§ **Kutipan**:

Tidak mudah menjelaskan Islam ke dalam masyarakat
Eropa. Meski Islam bukan agama baru di
berbagai tempat di Eropa, tetapi mispersepsi dan prasangka terhadap Islam dan
kaum Muslim bukan hanya bertahan, bahkan meningkat sejak awal milenium baru. Bom
bunuh diri yang dilakukan orang Muslim di London dan Madrid tidak lama setelah
peristiwa 11 September 2001 di World Trade Center, New York, dan markas
Pentagon di Virginia, AS, membuat Islam dan penganutnya kian mendapat stigma
sebagai senang pada kekerasan.
Dalam banyak kalangan masyarakat Eropa, masalahnya
kian rumit karena terdapat Muslim dalam jumlah cukup besar-antara 20-25 juta
orang, dengan konsentrasi terbesar di Jerman, Prancis, Inggris, dan Belanda. Banyak di antara mereka adalah generasi kedua atau
ketiga. Mereka berasal dari orang tua yang bermigrasi setelah Perang Dunia II.

§ **Data Sumber**:
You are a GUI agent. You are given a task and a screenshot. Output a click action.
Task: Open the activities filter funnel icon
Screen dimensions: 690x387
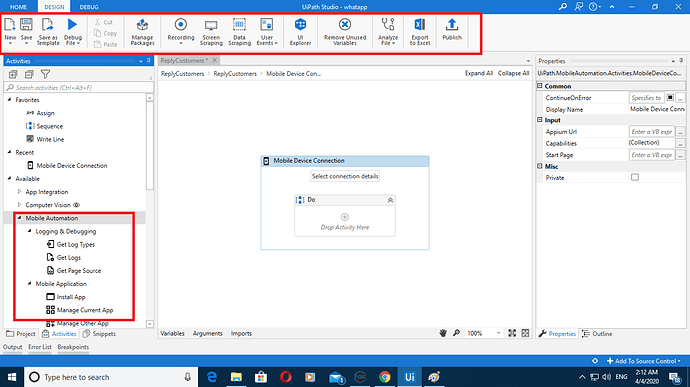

§ **Tugas**: Menurut kutipan tentang Islam di Eropa, di negara mana saja konsentrasi Muslim terbesar di Eropa?

§ **Jawaban Tugas**: Di Jerman, Prancis, Inggris, dan Belanda.